**TASK**
Take each line of the data that contains the string "will" and copy it.

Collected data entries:

──────

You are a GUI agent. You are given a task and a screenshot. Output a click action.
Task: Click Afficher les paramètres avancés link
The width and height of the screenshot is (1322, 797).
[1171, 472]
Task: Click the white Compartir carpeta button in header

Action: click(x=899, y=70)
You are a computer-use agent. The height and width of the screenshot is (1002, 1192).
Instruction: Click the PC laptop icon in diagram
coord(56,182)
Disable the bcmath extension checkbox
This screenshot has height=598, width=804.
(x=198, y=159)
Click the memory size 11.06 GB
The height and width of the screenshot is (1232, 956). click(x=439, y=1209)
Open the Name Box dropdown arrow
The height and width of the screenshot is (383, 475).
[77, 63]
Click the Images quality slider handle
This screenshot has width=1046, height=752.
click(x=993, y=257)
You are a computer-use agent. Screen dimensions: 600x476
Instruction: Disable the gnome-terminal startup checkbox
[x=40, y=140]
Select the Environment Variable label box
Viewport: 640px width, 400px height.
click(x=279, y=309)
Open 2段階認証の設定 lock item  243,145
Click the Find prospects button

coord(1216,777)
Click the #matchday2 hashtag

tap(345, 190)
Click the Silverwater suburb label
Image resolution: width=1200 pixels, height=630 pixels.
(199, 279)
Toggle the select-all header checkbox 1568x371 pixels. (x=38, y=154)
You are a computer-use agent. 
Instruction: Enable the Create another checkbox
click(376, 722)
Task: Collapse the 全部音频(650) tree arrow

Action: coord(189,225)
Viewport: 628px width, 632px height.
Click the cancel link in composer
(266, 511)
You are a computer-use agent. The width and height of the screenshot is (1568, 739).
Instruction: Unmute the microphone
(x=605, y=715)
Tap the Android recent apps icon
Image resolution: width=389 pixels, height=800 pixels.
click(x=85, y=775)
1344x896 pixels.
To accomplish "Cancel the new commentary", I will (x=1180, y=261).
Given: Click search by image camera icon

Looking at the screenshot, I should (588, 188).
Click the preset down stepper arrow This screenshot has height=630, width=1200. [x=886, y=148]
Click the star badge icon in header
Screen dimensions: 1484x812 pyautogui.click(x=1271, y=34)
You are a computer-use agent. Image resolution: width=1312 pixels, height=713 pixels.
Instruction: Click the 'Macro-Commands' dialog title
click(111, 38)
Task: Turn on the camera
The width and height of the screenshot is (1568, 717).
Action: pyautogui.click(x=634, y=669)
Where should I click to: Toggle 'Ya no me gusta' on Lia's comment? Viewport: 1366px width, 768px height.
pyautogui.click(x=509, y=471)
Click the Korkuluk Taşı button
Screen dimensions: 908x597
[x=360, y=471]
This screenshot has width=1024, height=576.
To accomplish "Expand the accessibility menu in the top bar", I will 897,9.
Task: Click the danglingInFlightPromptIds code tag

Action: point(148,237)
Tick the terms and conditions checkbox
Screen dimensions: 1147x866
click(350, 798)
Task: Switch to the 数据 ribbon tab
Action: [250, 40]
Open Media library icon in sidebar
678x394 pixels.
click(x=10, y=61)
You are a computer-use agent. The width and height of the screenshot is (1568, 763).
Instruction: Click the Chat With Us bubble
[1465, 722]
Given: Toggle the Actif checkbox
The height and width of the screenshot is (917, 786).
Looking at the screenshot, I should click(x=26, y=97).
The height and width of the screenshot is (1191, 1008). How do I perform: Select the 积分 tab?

──────

**SOLUTION**
To accomplish "Cancel the new commentary", I will (x=1180, y=261).
To accomplish "Expand the accessibility menu in the top bar", I will 897,9.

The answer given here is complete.